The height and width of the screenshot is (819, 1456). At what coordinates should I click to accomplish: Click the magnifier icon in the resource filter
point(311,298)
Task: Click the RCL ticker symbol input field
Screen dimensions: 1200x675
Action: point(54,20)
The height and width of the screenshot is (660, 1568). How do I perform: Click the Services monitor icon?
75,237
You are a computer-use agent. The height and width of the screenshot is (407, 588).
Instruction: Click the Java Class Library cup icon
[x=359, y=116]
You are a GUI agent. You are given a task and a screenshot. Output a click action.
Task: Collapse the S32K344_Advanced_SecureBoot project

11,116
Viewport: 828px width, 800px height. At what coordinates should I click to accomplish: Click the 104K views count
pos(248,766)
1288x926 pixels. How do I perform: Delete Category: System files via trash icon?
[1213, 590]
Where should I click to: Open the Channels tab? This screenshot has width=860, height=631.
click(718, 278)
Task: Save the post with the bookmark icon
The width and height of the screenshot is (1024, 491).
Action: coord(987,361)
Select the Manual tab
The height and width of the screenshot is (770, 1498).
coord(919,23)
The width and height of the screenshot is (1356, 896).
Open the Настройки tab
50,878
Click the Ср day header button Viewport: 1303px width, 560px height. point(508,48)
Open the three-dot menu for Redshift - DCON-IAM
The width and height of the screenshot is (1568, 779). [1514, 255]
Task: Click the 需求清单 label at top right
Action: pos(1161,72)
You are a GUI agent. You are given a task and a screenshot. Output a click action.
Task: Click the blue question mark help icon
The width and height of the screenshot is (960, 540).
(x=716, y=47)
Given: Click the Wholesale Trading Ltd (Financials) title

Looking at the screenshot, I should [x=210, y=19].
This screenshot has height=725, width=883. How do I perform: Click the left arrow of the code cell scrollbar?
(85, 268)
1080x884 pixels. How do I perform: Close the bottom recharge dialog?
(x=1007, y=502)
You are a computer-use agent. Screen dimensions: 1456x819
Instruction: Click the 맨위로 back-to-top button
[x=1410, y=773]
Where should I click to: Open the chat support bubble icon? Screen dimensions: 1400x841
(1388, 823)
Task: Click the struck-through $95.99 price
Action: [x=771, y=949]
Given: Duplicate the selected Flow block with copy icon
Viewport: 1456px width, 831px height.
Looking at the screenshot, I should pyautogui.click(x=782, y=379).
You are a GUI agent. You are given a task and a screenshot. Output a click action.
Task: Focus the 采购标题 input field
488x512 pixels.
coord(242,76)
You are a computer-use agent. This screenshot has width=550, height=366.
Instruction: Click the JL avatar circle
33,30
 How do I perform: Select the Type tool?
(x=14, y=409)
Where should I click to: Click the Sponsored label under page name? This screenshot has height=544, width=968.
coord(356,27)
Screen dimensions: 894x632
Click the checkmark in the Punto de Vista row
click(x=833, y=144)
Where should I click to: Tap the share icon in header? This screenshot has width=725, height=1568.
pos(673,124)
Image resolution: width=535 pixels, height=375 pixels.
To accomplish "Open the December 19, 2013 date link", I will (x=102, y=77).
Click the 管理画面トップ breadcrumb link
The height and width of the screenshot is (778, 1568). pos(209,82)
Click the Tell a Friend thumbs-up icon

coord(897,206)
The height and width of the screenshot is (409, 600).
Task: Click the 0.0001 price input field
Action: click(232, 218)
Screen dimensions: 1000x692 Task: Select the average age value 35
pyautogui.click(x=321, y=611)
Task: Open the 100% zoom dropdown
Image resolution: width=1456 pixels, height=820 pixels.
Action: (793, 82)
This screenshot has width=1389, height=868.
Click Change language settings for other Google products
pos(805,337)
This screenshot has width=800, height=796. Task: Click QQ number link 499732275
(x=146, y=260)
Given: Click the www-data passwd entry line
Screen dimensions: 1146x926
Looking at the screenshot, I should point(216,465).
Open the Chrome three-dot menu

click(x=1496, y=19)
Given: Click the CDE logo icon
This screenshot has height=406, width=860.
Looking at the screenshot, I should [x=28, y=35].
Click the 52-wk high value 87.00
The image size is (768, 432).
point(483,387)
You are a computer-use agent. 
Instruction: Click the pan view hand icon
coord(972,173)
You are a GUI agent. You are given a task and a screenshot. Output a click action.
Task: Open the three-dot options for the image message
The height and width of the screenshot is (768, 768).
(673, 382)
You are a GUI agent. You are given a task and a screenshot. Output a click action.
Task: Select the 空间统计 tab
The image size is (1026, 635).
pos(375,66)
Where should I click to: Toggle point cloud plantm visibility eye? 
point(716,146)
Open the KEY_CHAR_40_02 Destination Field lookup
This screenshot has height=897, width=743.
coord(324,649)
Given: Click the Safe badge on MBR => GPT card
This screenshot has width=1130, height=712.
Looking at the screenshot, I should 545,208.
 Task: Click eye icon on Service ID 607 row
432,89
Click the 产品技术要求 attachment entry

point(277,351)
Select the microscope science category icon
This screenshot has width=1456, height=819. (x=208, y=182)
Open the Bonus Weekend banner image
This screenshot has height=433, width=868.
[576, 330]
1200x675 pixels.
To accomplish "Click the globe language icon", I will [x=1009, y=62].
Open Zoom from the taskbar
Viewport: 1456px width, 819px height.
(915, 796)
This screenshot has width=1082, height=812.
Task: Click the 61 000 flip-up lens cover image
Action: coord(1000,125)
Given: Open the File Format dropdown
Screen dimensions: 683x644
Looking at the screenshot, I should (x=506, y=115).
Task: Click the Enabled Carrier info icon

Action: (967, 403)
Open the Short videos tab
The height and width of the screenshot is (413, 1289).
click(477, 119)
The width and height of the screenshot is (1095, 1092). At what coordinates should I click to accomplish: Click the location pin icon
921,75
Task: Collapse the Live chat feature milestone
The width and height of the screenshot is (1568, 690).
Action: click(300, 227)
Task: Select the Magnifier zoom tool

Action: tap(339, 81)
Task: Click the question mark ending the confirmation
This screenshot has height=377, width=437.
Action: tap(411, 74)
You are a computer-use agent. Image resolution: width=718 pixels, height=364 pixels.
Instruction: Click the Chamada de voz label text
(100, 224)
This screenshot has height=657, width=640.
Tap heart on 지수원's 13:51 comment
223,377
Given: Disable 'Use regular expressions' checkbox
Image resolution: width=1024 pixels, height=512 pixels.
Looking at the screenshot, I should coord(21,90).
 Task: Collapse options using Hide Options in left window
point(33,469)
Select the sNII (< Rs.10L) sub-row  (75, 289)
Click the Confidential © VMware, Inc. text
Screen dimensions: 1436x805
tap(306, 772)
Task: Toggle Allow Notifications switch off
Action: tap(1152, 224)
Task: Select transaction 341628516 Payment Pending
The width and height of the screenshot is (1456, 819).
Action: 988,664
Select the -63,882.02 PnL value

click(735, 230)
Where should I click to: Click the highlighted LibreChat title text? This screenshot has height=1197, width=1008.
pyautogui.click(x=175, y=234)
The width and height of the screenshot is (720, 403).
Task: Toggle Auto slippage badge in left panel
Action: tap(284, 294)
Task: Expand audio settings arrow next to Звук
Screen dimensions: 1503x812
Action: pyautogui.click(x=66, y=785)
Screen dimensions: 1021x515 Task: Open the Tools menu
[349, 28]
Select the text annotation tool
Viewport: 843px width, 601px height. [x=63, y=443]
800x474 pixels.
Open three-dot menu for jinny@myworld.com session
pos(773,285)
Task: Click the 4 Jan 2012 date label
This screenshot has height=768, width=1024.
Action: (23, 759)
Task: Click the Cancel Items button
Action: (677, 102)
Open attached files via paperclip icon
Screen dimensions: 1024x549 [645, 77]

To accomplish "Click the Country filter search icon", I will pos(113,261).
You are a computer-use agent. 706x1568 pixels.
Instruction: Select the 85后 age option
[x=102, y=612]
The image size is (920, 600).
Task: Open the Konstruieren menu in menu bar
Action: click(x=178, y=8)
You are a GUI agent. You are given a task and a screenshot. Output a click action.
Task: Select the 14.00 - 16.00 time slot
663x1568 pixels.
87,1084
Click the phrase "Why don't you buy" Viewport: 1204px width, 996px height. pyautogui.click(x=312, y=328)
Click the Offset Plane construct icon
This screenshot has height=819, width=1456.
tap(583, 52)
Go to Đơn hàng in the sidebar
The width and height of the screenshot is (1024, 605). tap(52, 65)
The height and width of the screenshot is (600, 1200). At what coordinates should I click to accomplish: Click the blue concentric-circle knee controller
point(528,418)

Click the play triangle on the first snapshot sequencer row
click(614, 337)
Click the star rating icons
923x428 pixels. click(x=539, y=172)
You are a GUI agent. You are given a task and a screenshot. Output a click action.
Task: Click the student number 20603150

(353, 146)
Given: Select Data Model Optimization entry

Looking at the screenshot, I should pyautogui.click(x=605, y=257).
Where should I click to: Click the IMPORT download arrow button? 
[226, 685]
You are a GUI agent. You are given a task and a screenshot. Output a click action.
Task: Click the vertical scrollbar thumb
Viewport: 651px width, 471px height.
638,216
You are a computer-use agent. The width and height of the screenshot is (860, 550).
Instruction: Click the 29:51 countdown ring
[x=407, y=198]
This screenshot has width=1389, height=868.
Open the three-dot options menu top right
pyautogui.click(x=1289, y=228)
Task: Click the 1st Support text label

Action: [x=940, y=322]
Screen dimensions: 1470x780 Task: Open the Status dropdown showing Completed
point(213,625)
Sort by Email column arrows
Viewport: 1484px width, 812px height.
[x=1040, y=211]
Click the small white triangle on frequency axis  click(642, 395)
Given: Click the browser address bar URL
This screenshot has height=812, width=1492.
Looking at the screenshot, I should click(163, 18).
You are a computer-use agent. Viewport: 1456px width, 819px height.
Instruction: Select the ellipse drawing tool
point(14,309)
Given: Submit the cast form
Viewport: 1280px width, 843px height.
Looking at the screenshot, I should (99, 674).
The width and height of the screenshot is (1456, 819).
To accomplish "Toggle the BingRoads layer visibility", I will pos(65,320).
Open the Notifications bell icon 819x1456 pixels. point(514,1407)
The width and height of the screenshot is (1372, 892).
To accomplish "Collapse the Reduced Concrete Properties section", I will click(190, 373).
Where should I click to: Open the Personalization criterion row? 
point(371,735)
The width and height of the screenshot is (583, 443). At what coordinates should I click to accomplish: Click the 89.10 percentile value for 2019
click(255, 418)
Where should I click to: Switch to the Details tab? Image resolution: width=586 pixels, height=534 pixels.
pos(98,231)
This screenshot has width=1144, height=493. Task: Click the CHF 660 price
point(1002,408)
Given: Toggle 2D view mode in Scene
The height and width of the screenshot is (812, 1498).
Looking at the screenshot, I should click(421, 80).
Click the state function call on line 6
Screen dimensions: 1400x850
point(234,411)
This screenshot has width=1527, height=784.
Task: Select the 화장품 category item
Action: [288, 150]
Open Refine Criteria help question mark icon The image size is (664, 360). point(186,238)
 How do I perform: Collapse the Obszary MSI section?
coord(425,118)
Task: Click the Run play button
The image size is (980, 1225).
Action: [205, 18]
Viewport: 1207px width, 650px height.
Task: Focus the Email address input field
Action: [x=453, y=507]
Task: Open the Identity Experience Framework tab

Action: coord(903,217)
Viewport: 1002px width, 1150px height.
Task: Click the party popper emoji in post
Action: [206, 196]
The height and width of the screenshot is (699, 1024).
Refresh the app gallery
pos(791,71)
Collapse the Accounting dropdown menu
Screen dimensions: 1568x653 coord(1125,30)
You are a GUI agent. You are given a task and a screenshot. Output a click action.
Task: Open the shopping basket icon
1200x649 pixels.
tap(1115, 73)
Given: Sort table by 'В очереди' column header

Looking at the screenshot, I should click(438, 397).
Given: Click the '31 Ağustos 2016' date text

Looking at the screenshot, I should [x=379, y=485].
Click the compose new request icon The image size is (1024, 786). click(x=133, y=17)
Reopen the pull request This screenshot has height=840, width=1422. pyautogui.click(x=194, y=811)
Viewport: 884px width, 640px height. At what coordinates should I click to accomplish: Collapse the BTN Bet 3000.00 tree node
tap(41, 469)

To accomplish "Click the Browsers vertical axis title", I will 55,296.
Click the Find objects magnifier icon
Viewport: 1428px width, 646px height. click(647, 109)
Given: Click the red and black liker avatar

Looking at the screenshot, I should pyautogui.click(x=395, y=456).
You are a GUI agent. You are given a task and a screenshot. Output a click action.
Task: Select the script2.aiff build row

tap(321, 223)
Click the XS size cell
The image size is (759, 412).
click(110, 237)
^^^^^^^^
PROBLEM TO SOLVE: Repeat the entries verbatim from the line containing "Select the sNII" up to and including the line containing "Action: tap(284, 294)".

WRITTEN RESPONSE:
Select the sNII (< Rs.10L) sub-row  (75, 289)
Click the Confidential © VMware, Inc. text
Screen dimensions: 1436x805
tap(306, 772)
Task: Toggle Allow Notifications switch off
Action: tap(1152, 224)
Task: Select transaction 341628516 Payment Pending
The width and height of the screenshot is (1456, 819).
Action: 988,664
Select the -63,882.02 PnL value

click(735, 230)
Where should I click to: Click the highlighted LibreChat title text? This screenshot has height=1197, width=1008.
pyautogui.click(x=175, y=234)
The width and height of the screenshot is (720, 403).
Task: Toggle Auto slippage badge in left panel
Action: tap(284, 294)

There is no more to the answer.